La situation des EPHAD ou la société de la malveillance vs le progrès social.

Il est à la mode de parler de « société de bienveillance ». Lors de la campagne présidentielle, Emmanuel Macron ne s’est pas privé de recourir à cette expression tendance pour vendre aux électeurs son projet pour la France.

Mais dans les faits nous vivons dans une société de la malveillance et Macron n’a réservé la bienveillance de l’État qu’aux ultra-riches et aux 140 multinationales qu’il a reçus en grandes pompes à Versailles en cette fin janvier.

Par contre la malveillance s’exerce quotidiennement sur les personnes les plus fragiles de notre société : les jeunes, les personnes affectées par un handicap ou une invalidité, les personnes âgées vulnérables et en perte d’autonomie. 

La situation dans les EPHAD qui prennent en charge ces personnes âgées est particulièrement catastrophique et inhumaine alors que dans le même temps les groupes privés qui gèrent certains de ces établissements se vantent de faire de juteux profits sur le dos des pensionnaires, des familles et du personnel.

C’est pourquoi le 30 janvier partout en France, les associations d’usagers, les familles, les personnels avec leurs syndicats sont descendus dans la rue avec le soutien des militant-e-s et des élu-e-s du PCF.

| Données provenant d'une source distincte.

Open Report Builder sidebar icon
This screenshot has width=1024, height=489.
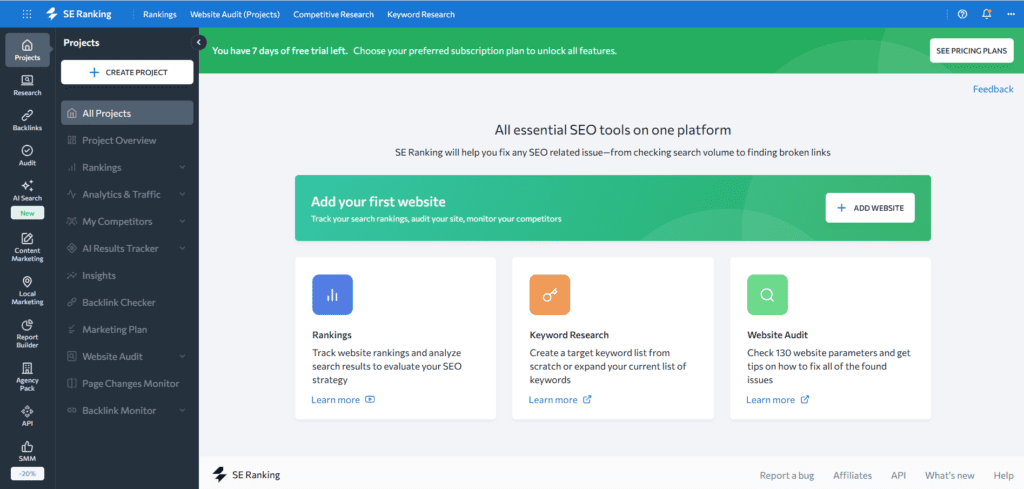tap(27, 331)
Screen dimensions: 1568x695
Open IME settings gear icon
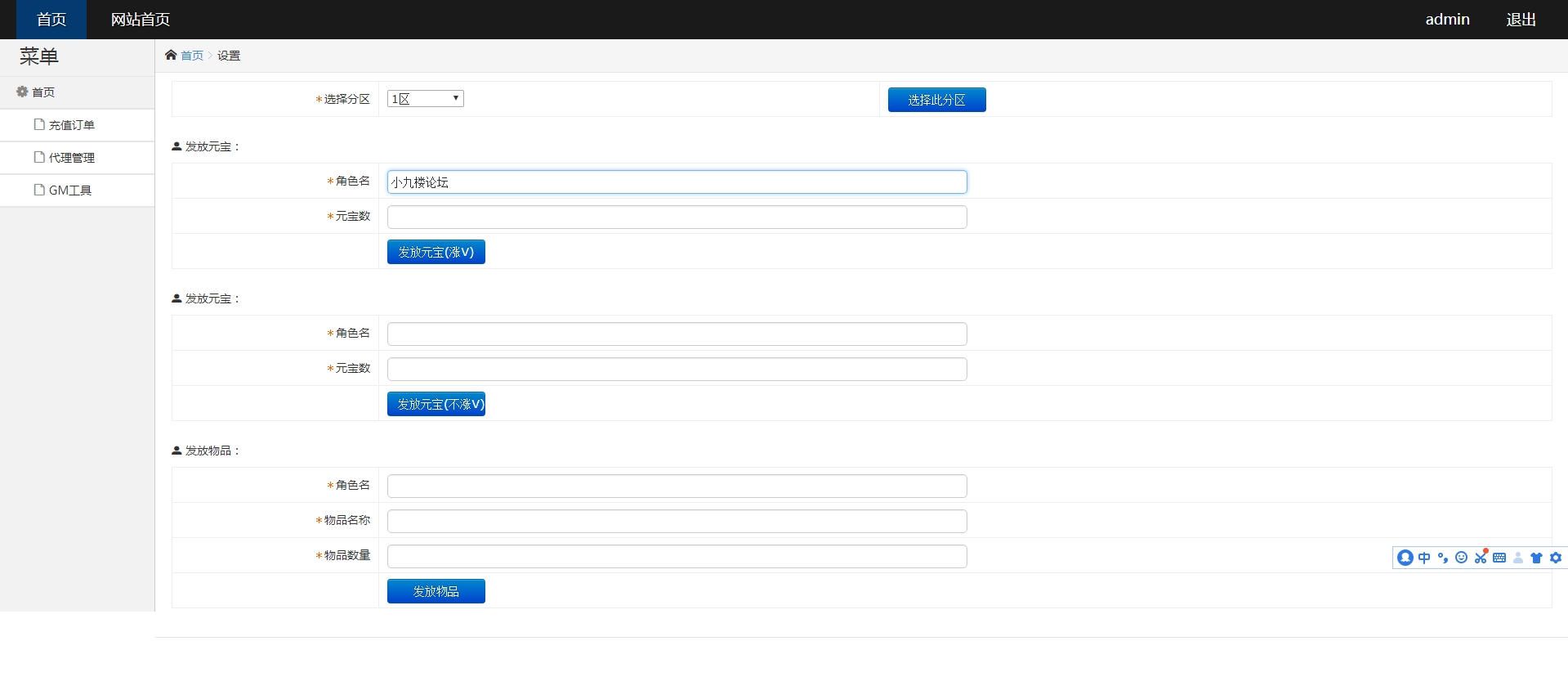point(1556,558)
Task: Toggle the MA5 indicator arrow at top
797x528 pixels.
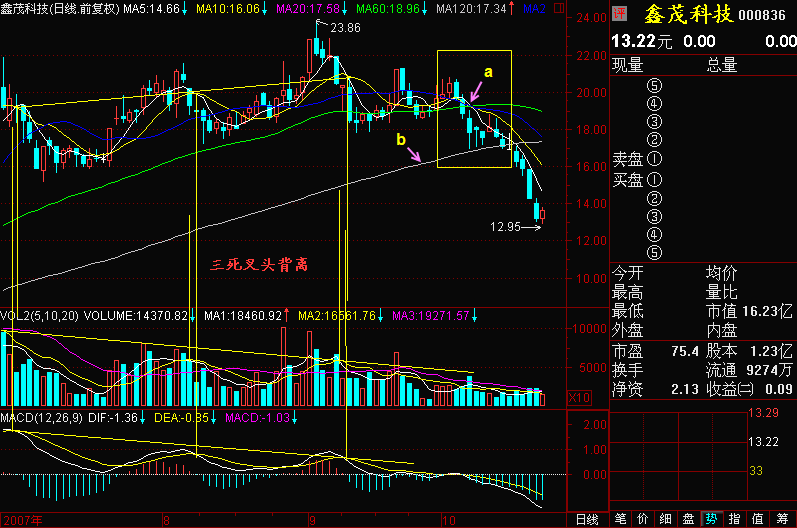Action: click(x=184, y=9)
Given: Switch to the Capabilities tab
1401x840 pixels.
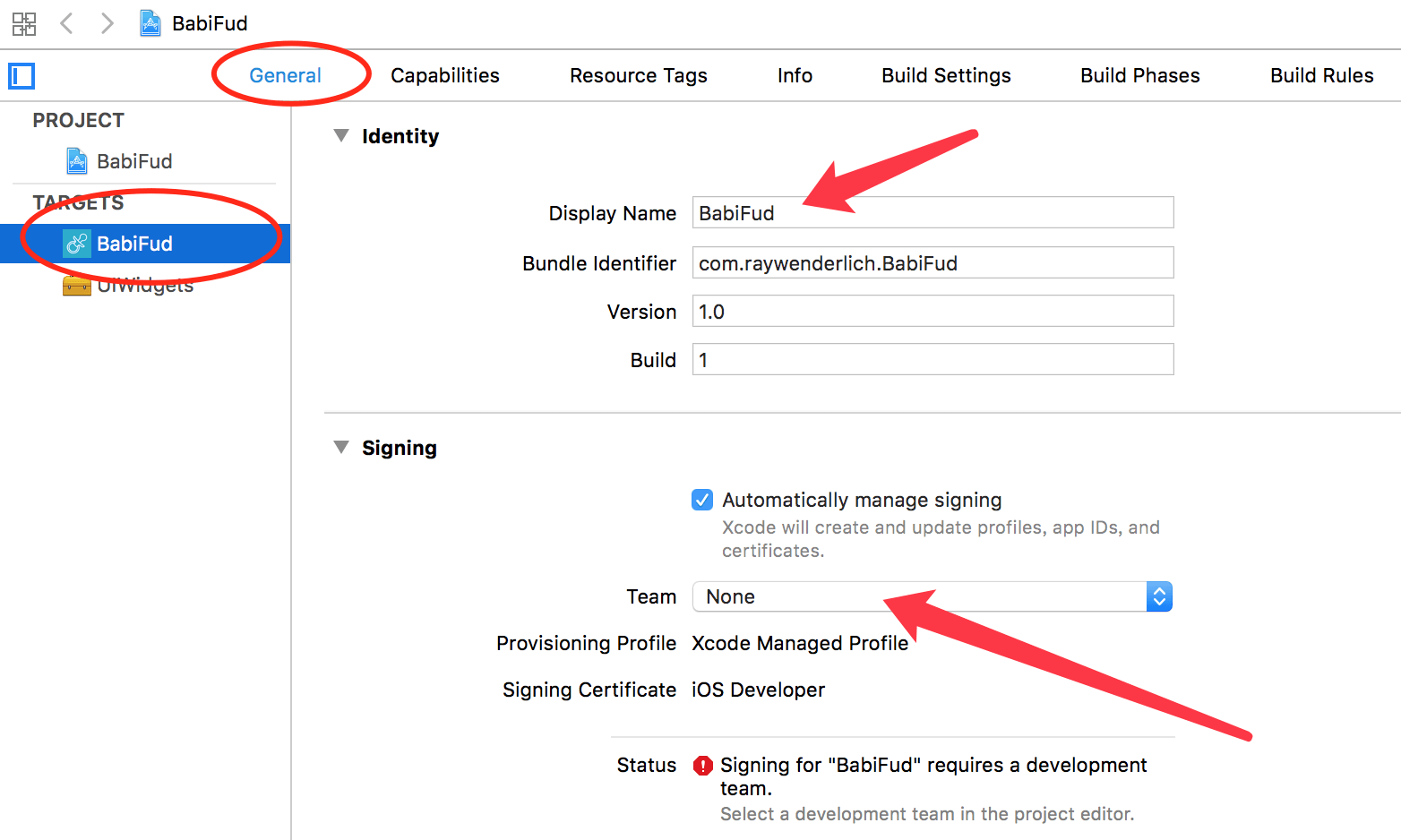Looking at the screenshot, I should [445, 76].
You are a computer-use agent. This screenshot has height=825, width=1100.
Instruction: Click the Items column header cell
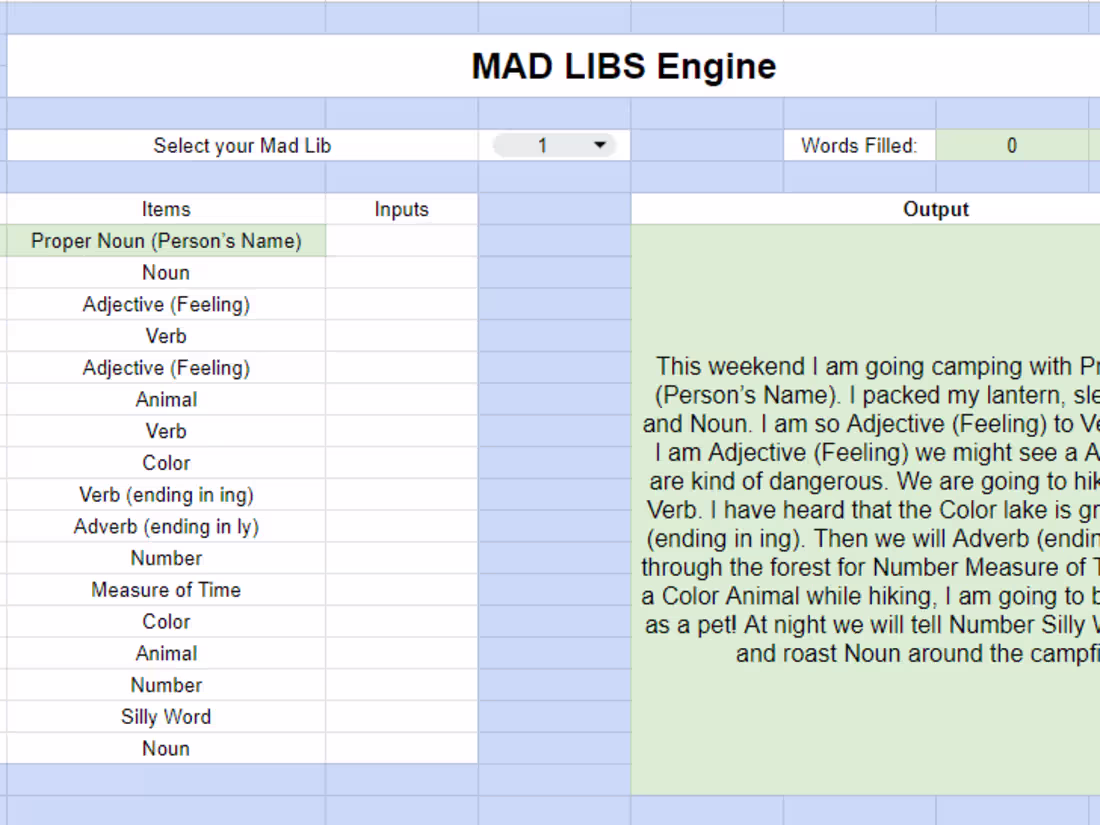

La réponse du gouvernement a été le mépris et l’insulte avec une obscène proposition d’injecter 50 millions, soit même pas 5000 € par EHPAD. 50 Millions, c’est le profit que réalise en un an l’une des plus grosses sociétés privées gérant des EPHAD.  Pour répondre sérieusement à la catastrophe humaine que représente la situation des EPHAD, il suffirait de 5 Milliards, soit moins de 0,2% de la richesse produite annuellement en France. Ces 5 milliards, c’est ce qu’a rapporté l’ISF en 2016 avant que, par choix de classe, Macron pour être bienveillant envers ses amis capitalistes le supprime.

Ce n’est donc pas une question de bienveillance, c’est une question de choix politiques. La situation des EPHAD démontre une fois de plus que le marché, le capitalisme ne sont pas la solution. Ils aggravent le problème. 

Au contraire, nous les communistes, nous faisons le choix du progrès social, de l’humain d’abord, comme moteur de développement de notre société. C’est ce qui va se travailler le 3 février aux États généraux du progrès social.

Nous entendons mettre cela au cœur du sens de notre combat communiste lors de notre Congrès.